Hello, everybody! As you may know, many people in Fukushima Prefecture lost their homes due to the earthquake of March 11, 2011. Virtually all these people lived along the east coast. Some people lost their homes because of the damage caused by the seismic energy itself. Some lost their homes due to the tsunami that occurred shortly after the earthquake. And some people lost their homes because the homes themselves were to close to the nuclear power plant. (There is an area around the plant that was evacuated due to the meltdowns, and much of that area is still closed off today.)
Last week I rode my bike to the northern part of Fukushima City to shop at Aeon shopping center. It’s a little far for me (at least twenty minutes or more by bike) so I don’t usually go to that particular shopping center. But this time, I looked around the neighborhood.
There are homes in this area which are temporary housing for evacuees. (Even thought they are considered temporary, they are still being lived in now, almost six years later.)
So there you can see them. Very, very VERY small. Japan is known for small housing. But we’re not in Tokyo. This is Fukushima–the countryside–where people tend to have larger housing. And remember these people came from the rural part of Fukushima Prefecture, so many of them probably once lived in houses that were quite large. Farmhouses with lots of land, and so on. So this temporary housing must seem very cramped and uncomfortable to them.
You can see the doors. Each door represents a different home.

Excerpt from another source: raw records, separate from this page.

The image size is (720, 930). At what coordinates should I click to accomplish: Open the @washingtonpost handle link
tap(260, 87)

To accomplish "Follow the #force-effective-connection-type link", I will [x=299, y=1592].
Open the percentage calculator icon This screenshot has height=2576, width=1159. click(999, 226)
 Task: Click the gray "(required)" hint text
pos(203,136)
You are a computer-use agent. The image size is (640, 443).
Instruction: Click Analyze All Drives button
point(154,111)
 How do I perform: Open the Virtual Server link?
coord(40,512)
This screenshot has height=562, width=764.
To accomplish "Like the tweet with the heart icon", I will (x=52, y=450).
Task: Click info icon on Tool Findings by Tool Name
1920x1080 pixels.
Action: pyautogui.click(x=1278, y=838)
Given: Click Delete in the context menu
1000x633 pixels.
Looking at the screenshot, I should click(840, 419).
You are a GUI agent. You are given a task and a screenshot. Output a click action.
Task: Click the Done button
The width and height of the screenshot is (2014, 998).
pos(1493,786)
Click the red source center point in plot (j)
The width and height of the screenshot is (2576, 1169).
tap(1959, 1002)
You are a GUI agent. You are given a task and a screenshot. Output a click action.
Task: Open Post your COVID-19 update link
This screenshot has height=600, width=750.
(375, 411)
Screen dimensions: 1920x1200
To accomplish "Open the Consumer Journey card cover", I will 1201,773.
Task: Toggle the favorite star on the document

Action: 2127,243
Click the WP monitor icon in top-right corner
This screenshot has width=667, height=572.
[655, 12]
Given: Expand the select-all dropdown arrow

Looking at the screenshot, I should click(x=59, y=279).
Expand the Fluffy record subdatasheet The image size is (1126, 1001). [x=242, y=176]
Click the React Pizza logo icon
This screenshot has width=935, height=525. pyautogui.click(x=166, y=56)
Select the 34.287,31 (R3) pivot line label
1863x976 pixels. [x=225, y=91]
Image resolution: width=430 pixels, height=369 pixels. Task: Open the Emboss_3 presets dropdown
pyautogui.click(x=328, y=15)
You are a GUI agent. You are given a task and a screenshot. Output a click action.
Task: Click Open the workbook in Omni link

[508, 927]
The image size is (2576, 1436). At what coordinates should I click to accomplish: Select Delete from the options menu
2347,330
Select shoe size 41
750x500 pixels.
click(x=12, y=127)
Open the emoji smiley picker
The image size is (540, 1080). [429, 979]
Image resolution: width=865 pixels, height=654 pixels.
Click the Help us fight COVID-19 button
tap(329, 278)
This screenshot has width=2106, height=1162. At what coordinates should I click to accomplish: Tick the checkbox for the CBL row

You can see the pink roof of the AEON shopping center in the background. One can buy almost anything there (including food) so these evacuees are probably happy that shopping is conveniently located…(at least they have that.)
I took this photo to show how little space there is. No place for gardening, for grandchildren to play.
There was nobody out and about so I didn’t talk to anybody while I was there.
Okay, this is across from the temporary housing. You can see that the regular houses (NOT temporary housing) in this Fukushima neighborhood are quite nice. These are what typical middle or upper middle class people here might live in. (That white house is especially nice–it’s actually a little more spectacular than typical houses in Japan.)
Some sort of religious center? I wasn’t sure what this was.
Here I am on my bicycle heading back to my home. The twenty plus minute journey! The houses here are VERY typical. Just regular homes for Fukushima City dwellers. I live on the other side of that mountain in the background. My area is downtown, whereas this area in the photos is not the city center.
This is a photo of a poster. Sorry, it’s all in Japanese, but it tells of the upcoming memorials that will take place in Fukushima City on the anniversary of the earthquake for 2017. (March 11th) I always try to go to the memorial downtown and look at the candles and think about the victims and pray for them.
6 thoughts on “Temporary Housing in Fukushima City”
You certainly have opened my eyes, Amy. Thanks for the investigative update. Makes me even more greatful 4 all I have. Mary sue
LikeLiked by 1 person
Is this MY Mary Sue from Wichita, Kansas? Thank you for reading the blog! I hope you are doing well.
Hi, Amy. I live in Koriyama City. We have similar units here in Koriyama and the surrounding area. It is heartbreaking to see them and think about the people who have no choice but to live there. I know someone who works with the “radiation refugees” on a regular basis. Her stories are humbling. Thank you for all the photos and posts you provide in your blog. When I was at a supermarket last Saturday, March 11th, there was an announcement right before 14:46. At 14:46 there was a moment of silence in the store. Sobering. Six years have passed, but there are many more things that need to be done for Fukushima.
Hi, my Fellow Fukushimer! It is heartbreaking, isn’t it…..:-( Actually there are some temporary housing sort of nearish my home…..but going by them on my bicycle I would not be aware that is what they are (temporary housing) unless I sort of know by other means. The houses just look like government housing type homes, if one is not aware. KWIM? But it’s important to know the back story–that the residents were uprooted by the earthquake and the meltdowns. Actually, at the homes near me, I was talking to a woman living there…and she was surprised by me being a foreigner, so I was interested in her life and she was interested in mine!
LikeLiked by 1 person
I just purchased your book, Bradley Lobue!!!!!! I will read it this weekend. We will be visiting the in-laws during this three day weekend! 🙂 Thanks for writing and publishing a book about 3/11!
LikeLiked by 1 person
Thank you very much for purchasing my book, Amy! I hope that you find it interesting. I originally wrote it as a way for my family and friends back in the States to understand what it was like. I soon realized that it was also a great way to inform the public in general about the situation here.
Have a great weekend. Thanks for your support!